Microsoft Bows to Web Standard Pressure

After years of complaints that Internet Explorer doesn’t properly embrace Web standards, Microsoft (NASDAQ: MSFT) late Monday announced that the next release of its browser will support standards by default.

As part of the company’s recently announced “interoperability commitment,” Microsoft plans to make Internet Explorer 8 (IE 8) default to the upcoming browser’s highest level of standards compatibility.

IE 8, which is about to begin private beta testing, will implement three modes of Web standard behaviors. (IE 7 only supports two modes.)

The oldest mode, which the company calls “quirks” mode, supports Web pages that are typically very old, written for early versions of IE.

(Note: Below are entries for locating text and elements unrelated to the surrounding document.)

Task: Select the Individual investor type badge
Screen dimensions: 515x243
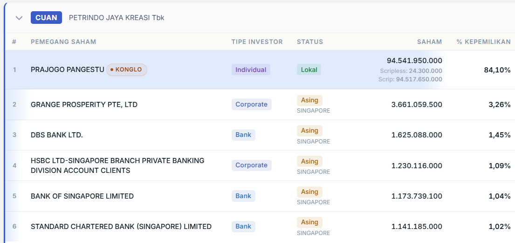Action: 251,70
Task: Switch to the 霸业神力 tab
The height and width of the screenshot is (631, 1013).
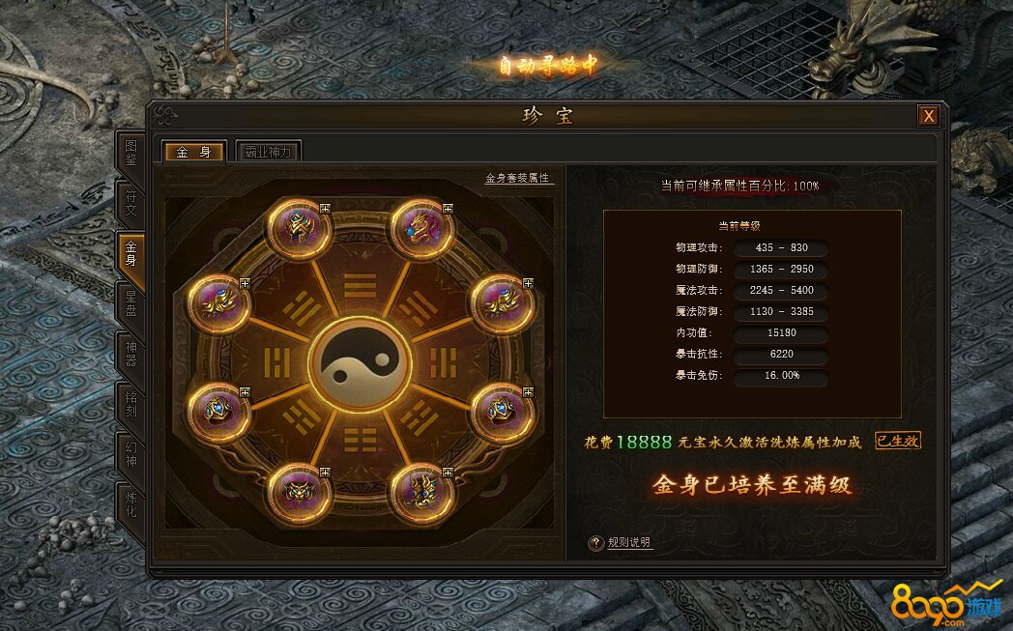Action: 268,152
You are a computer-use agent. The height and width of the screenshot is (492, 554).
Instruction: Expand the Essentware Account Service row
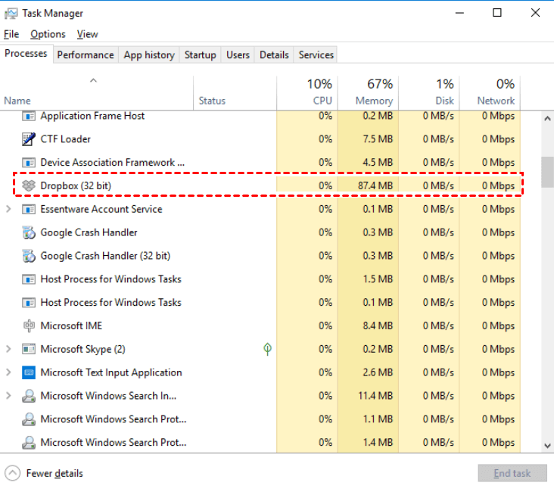pos(8,210)

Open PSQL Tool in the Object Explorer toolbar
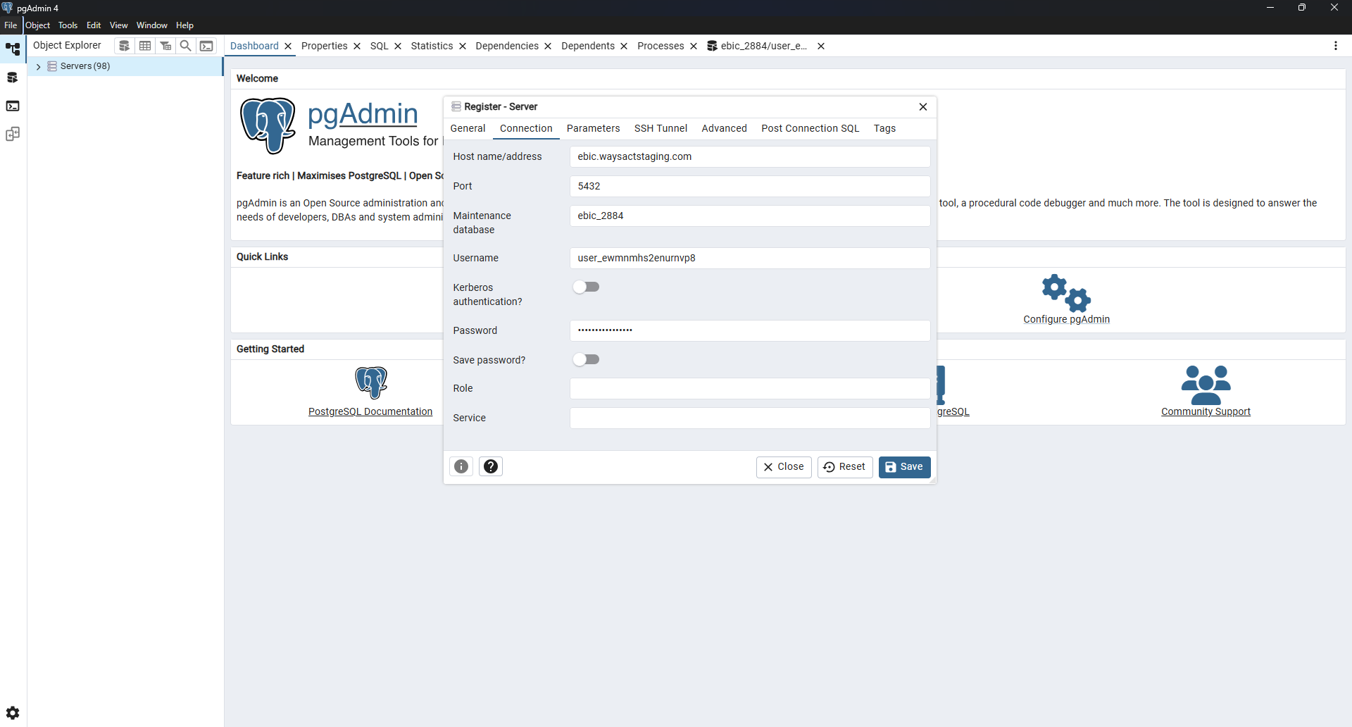coord(206,46)
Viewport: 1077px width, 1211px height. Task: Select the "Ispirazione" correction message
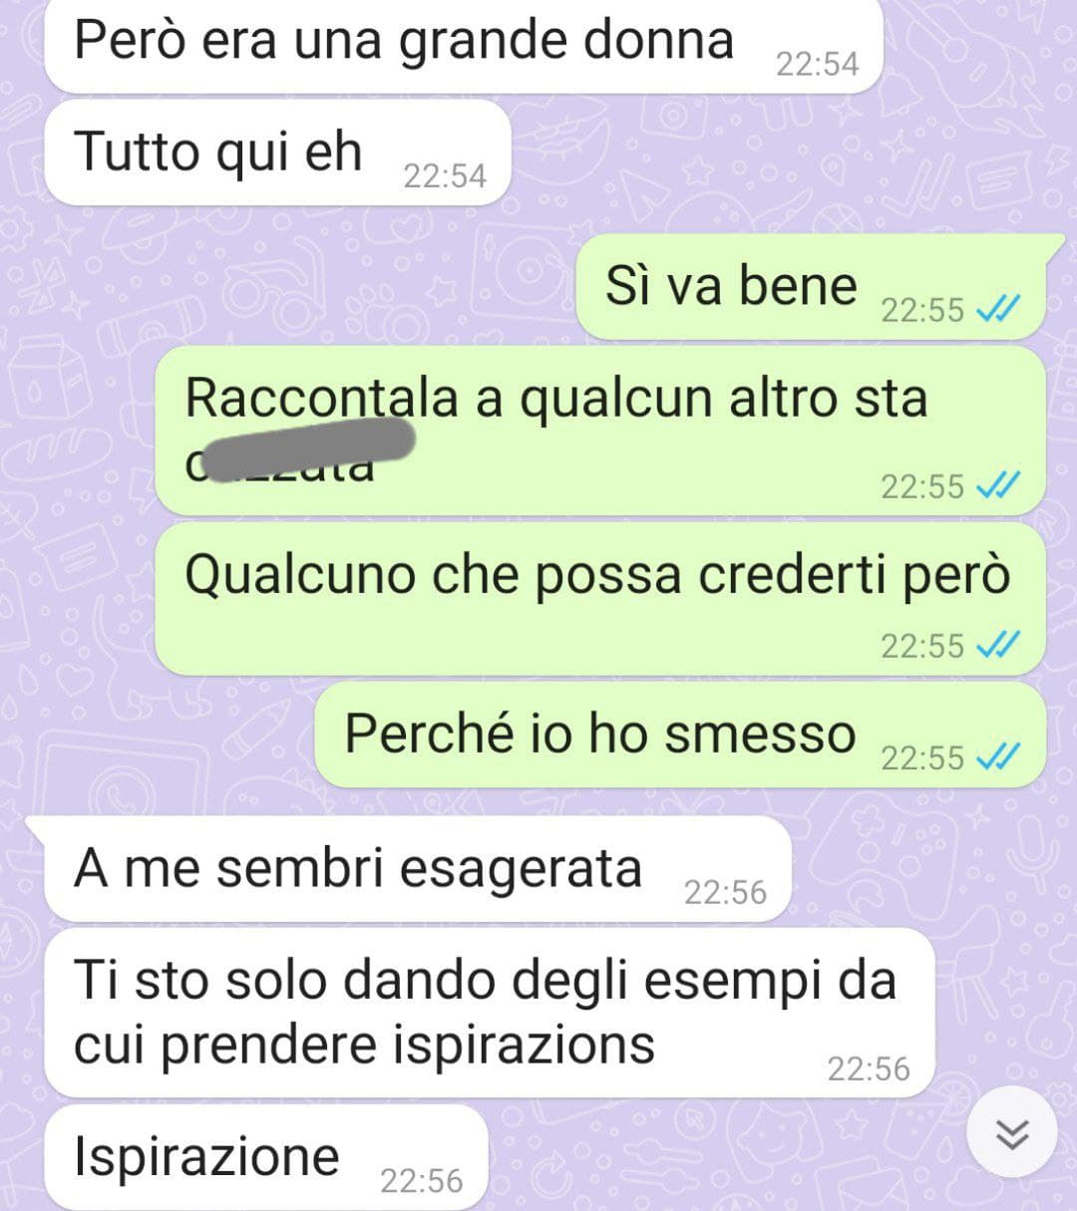[x=266, y=1158]
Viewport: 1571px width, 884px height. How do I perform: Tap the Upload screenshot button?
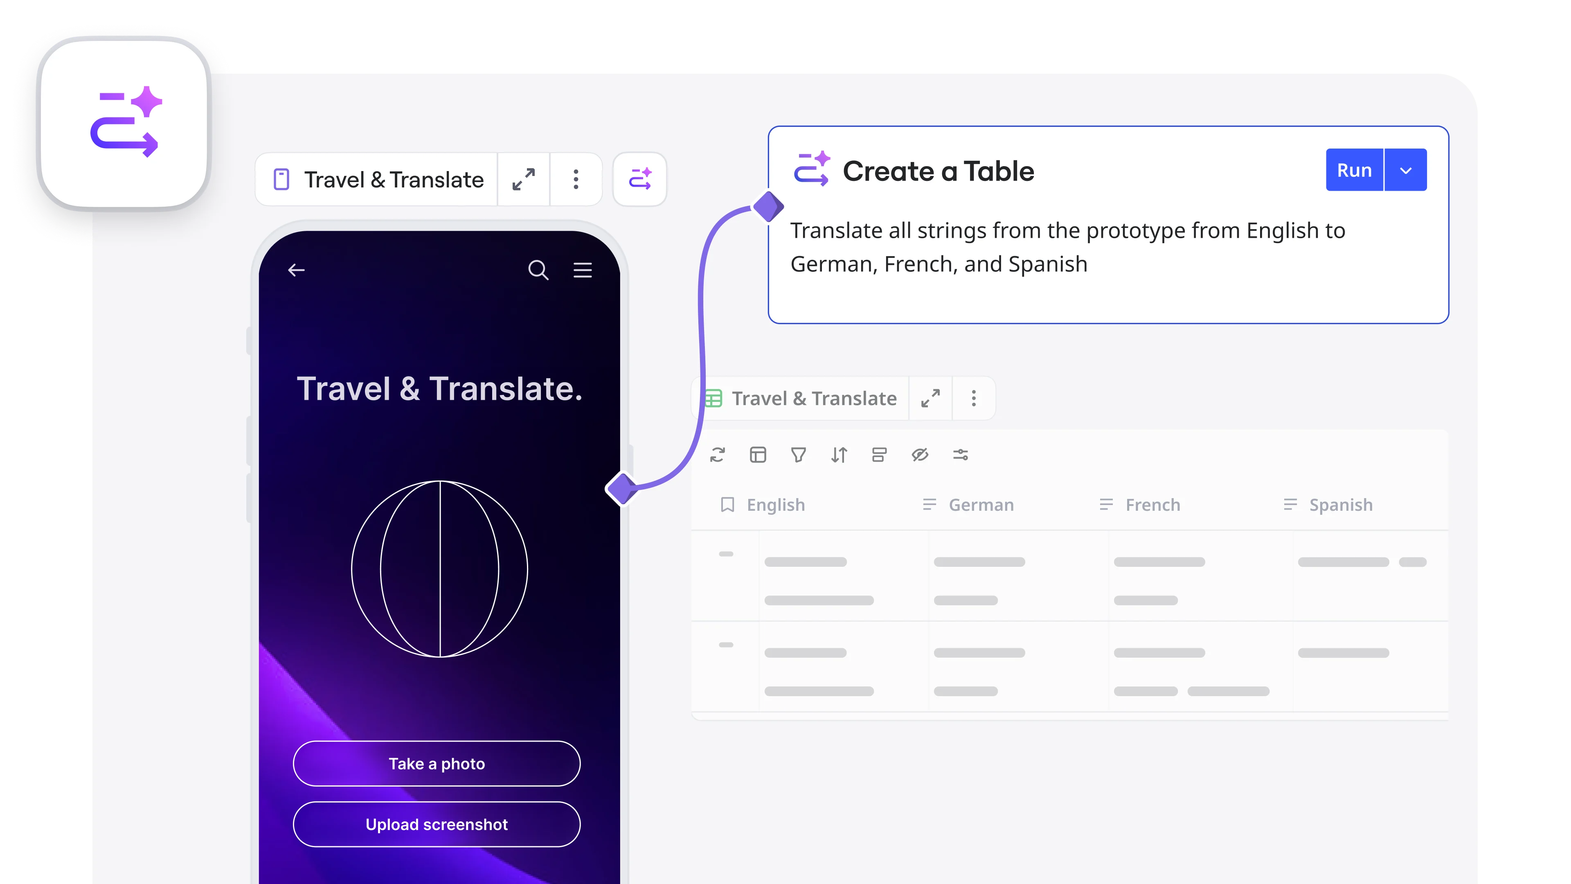pos(437,824)
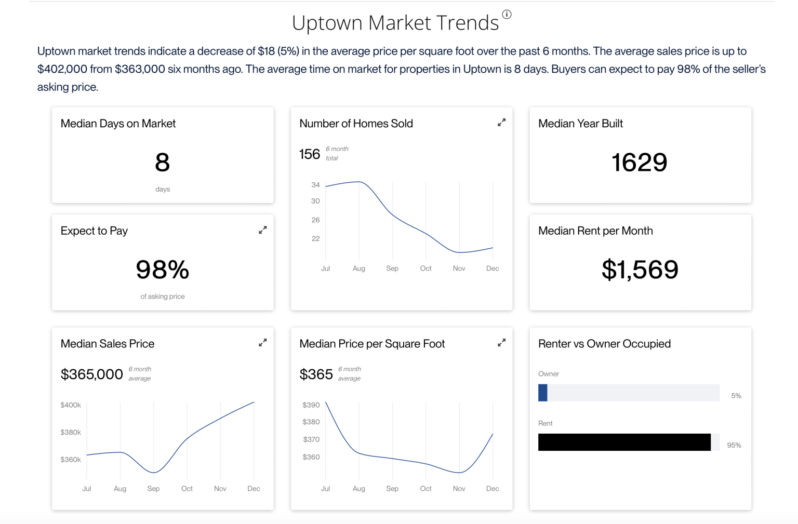Click Dec label on Median Sales Price chart
798x524 pixels.
click(254, 489)
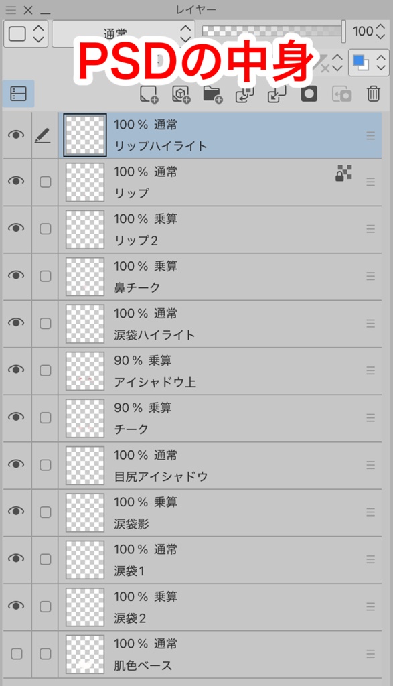Select the リップハイライト layer
Screen dimensions: 393x686
[201, 135]
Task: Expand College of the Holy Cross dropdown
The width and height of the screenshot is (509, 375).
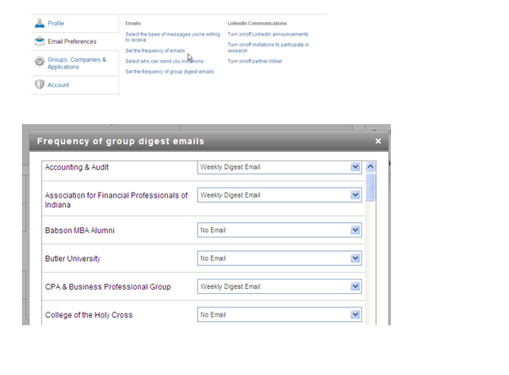Action: [x=355, y=315]
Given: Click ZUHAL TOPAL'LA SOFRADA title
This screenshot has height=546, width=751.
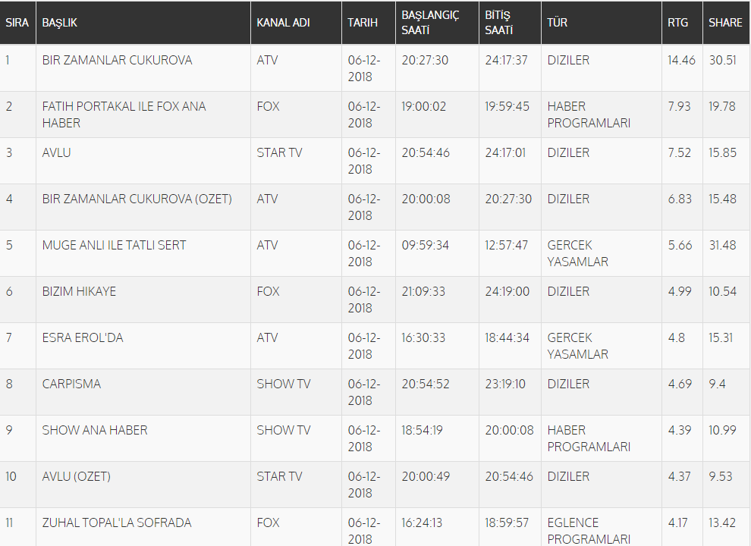Looking at the screenshot, I should pos(116,523).
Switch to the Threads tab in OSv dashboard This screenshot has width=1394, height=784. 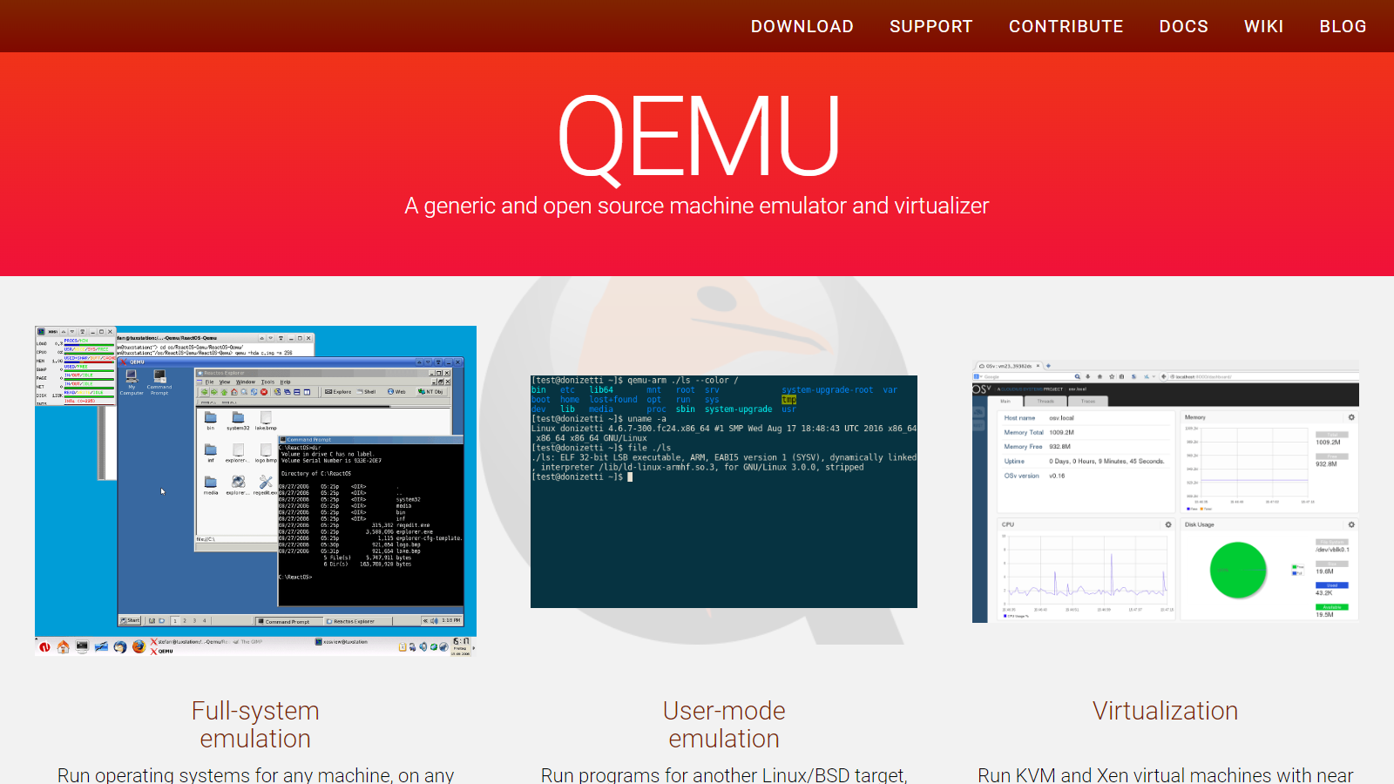(1046, 402)

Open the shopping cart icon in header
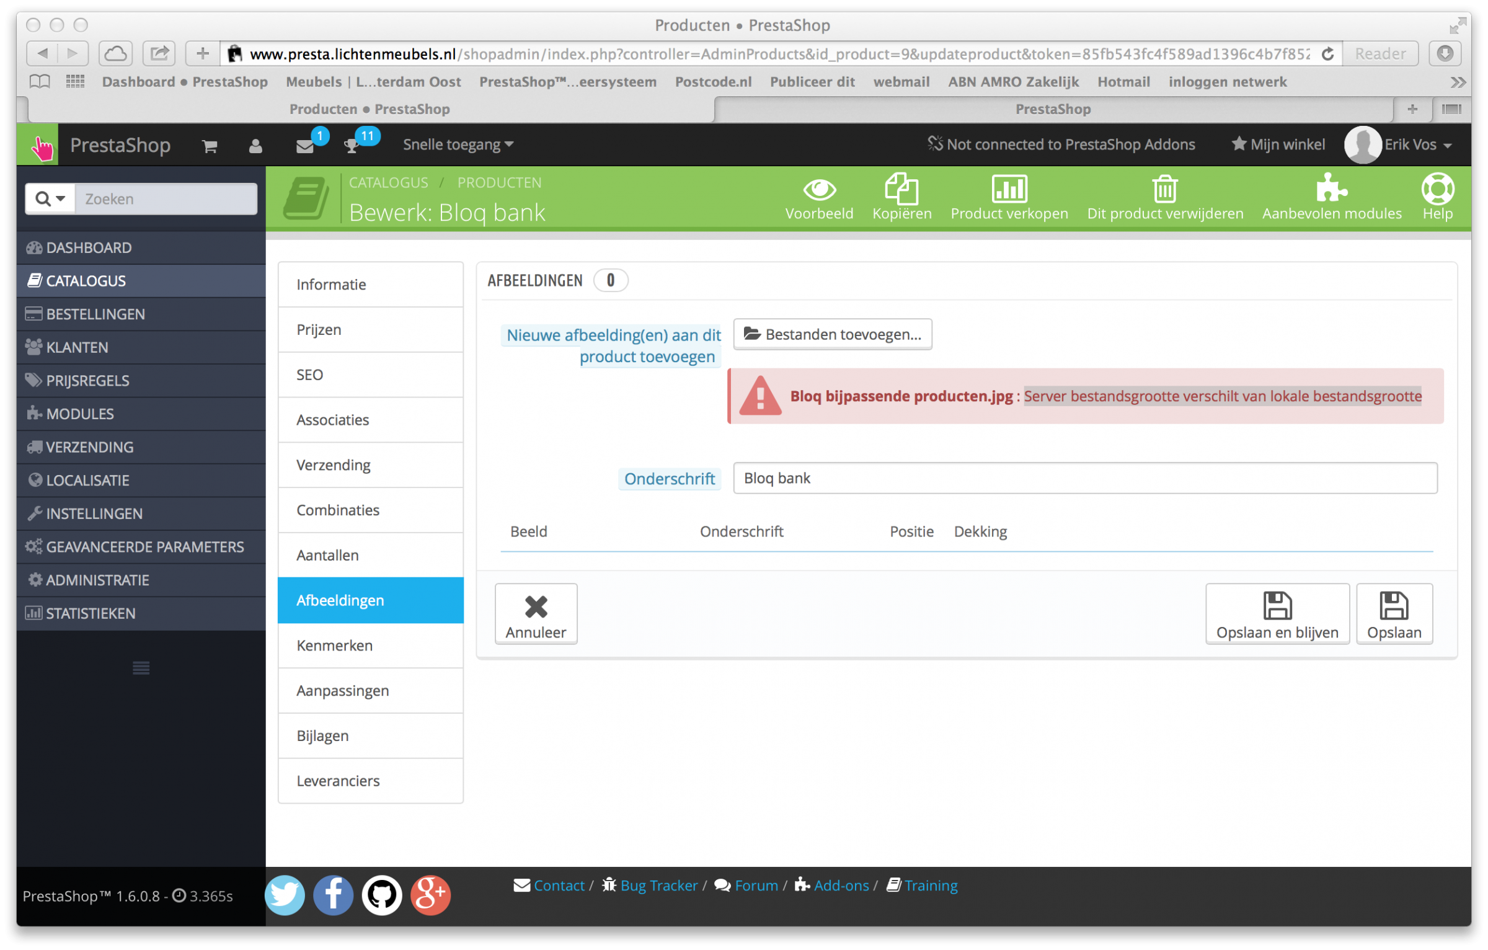tap(209, 146)

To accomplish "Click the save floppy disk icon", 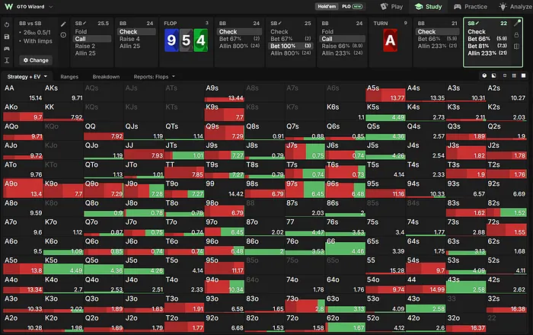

Microsoft has referred to the second as “standards” mode, but its support is based on the implementation of Web standards in IE 7.

Still, Microsoft claims that literally billions of Web pages exist that have been custom tailored to work with either quirks mode or the IE 7 standard mode.

For IE 8, Microsoft recently came up with a “super standards” mode designed to support current Web standards more fully.

Nevertheless, Microsoft had planned to designate that IE 8 default to IE 7, leaving it to site developers to choose super standards mode if that’s what they wanted.

Now, however, the company has reversed course.

“We want to make IE 8’s standards mode much, much better than IE 7’s standards mode,” IE general manager Dean Hachamovitch said in a blog entry on Monday.

“In light of the [recently announced] Interoperability Principles, as well as feedback from the community … IE 8 will show pages requesting ‘standards’ mode in IE 8’s standards mode,” he added.

Of course, Microsoft wants to head off the possibility of more litigation by the European Commission (EC), which announced in Januaryit is investigating the company for not supporting Web standards to the detriment of competitors, including browser maker Opera.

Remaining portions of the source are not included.